GSA Connects 2022 meeting in Denver, Colorado

Paper No. 51-13
Presentation Time: 4:50 PM

CHEMOSTRATIGRAPHIC RECORDS OF HYDROCLIMATE AND LIMNOLOGICAL CHANGE OVER THE COMMON ERA IN LAKE TANGANYIKA (EASTERN AFRICA)


DOMINGOS-LUZ, Leandro and MCGLUE, Michael, Department of Earth and Environmental Sciences, University of Kentucky, Lexington, KY 40506

Lake Tanganyika provides a world-class example of how sediments from ancient tectonic lakes can generate high-fidelity records of tropical hydroclimate and limnological change over a range of timescales. Laminated deepwater sediments from Lake Tanganyika provide a glimpse of environmental variability at seasonal-annual resolution. However, few high-resolution records of environmental change have appeared for the Common Era from Lake Tanganyika.
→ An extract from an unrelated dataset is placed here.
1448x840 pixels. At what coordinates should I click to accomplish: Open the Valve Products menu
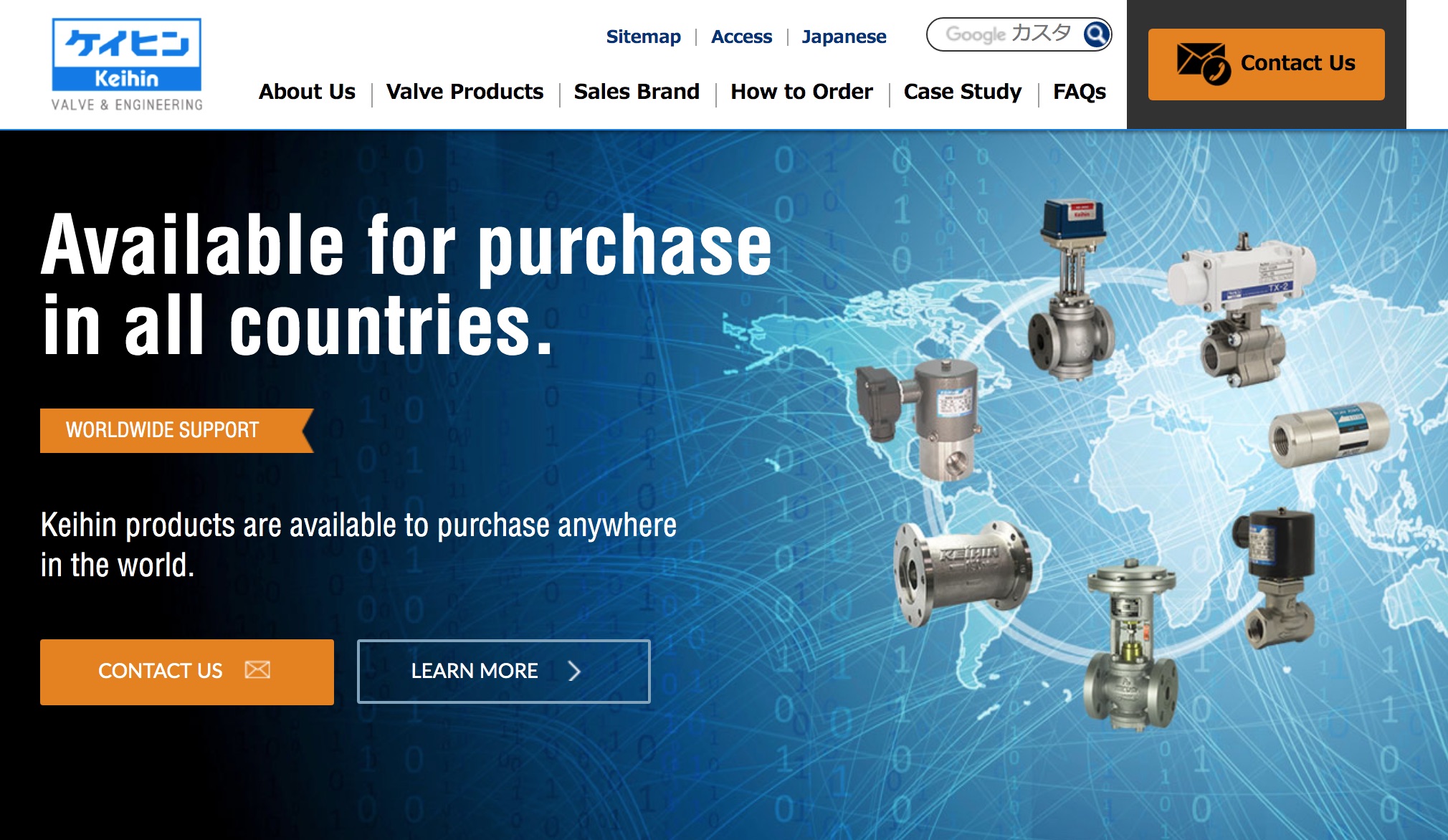click(x=465, y=92)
Here, we present a high-resolution chemostratigraphy derived from mXRF scanning of a well-dated sediment core from Lake Tanganyika’s southern basin that spans the last two millennia. We used elemental abundances to probe diatom productivity (via Si/Ti) and runoff from the landscape (using Ti, Al, K, and Fe as proxies of detrital inputs). Peaks in Si/Ti, coupled with characteristics of laminae, suggest pulses of intense diatom productivity that likely relate to strong upwelling and nutrient availability under the influence of strong seasonal winds. Peaks in detrital proxies, which occur when Si/Ti is low, suggest periods of weak seasonality and greater runoff likewise occurred in the Common Era, perhaps linked to changes in climate such as the El Niño Southern Oscillation and/or solar forcing.